Date: Tue, 25 Apr 2017 11:49:41 -0700
From: Tejun Heo <tj@kernel.org>
To: Vincent Guittot <vincent.guittot@linaro.org>
Cc: Ingo Molnar <mingo@redhat.com>, Peter Zijlstra <peterz@infradead.org>,
        linux-kernel <linux-kernel@vger.kernel.org>,
        Linus Torvalds <torvalds@linux-foundation.org>,
        Mike Galbraith <efault@gmx.de>, Paul Turner <pjt@google.com>,
        Chris Mason <clm@fb.com>, kernel-team@fb.com
Subject: Re: [PATCH 2/2] sched/fair: Always propagate runnable_load_avg
Message-ID: <20170425184941.GB15593@wtj.duckdns.org>
References: <20170424201344.GA14169@wtj.duckdns.org>
 <20170424201444.GC14169@wtj.duckdns.org>
 <CAKfTPtCf0JUPubBtjY25Lr6J1aihUMjs3HEw+8MXcCwpuku7eQ@mail.gmail.com>
 <CAKfTPtBLYKXyEYpyTWDRakP8zwe0z=_2HT3Lg7UM2PdQUF3kAA@mail.gmail.com>
 <CAKfTPtAJmJsT2=DbZFtK2aBVkNKbksueuDs_vCzsvWPR-_Aebg@mail.gmail.com>
MIME-Version: 1.0
Content-Type: text/plain; charset=us-ascii
Content-Disposition: inline
In-Reply-To: <CAKfTPtAJmJsT2=DbZFtK2aBVkNKbksueuDs_vCzsvWPR-_Aebg@mail.gmail.com>
User-Agent: Mutt/1.8.0 (2017-02-23)
Sender: linux-kernel-owner@vger.kernel.org
Content-Length: 2205
Lines: 50

Hello,

On Tue, Apr 25, 2017 at 02:59:18PM +0200, Vincent Guittot wrote:
> >> So you are changing the purpose of propagate_entity_load_avg which
> >> aims to propagate load_avg/util_avg changes only when a task migrate
> >> and you also want to propagate the enqueue/dequeue in the parent
> >> cfs_rq->runnable_load_avg

Yeah, it always propagates runnable_load_avg and load_avg/util_avg too
on migrations.

> > In fact you want that sched_entity load_avg reflects
> > cfs_rq->runnable_load_avg and not cfs_rq->avg.load_avg

Yes, that's how it gets changed.  The load balancer assumes that the
root's runnable_load_avg is the total sum of all currently active
tasks.  Nesting cfs_rq's shouldn't change that and how it should be
mapped is clearly defined (scaled recursively till it reaches the
root), which is what the code calculates.  The change in
cfs_rq->avg.load_avg's behavior is to reflect that immediate
propagation as load_avg and runnable_load_avg are tightly coupled.

◆ Information provided
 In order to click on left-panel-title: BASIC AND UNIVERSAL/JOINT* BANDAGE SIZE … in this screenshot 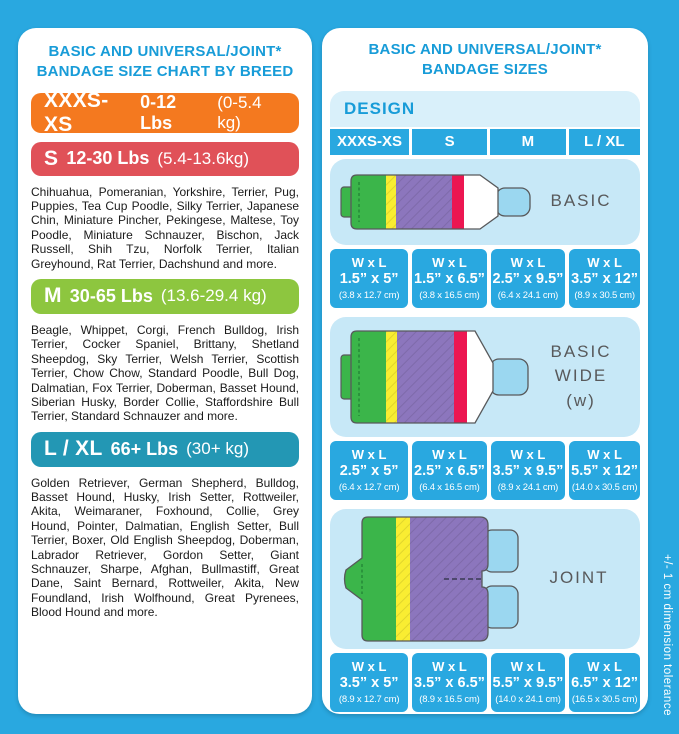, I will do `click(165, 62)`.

◆ Brief
Please answer from the scheduler patch reply above: what does the load balancer assume the root's runnable_load_avg is?

◆ Answer
The total sum of all currently active tasks.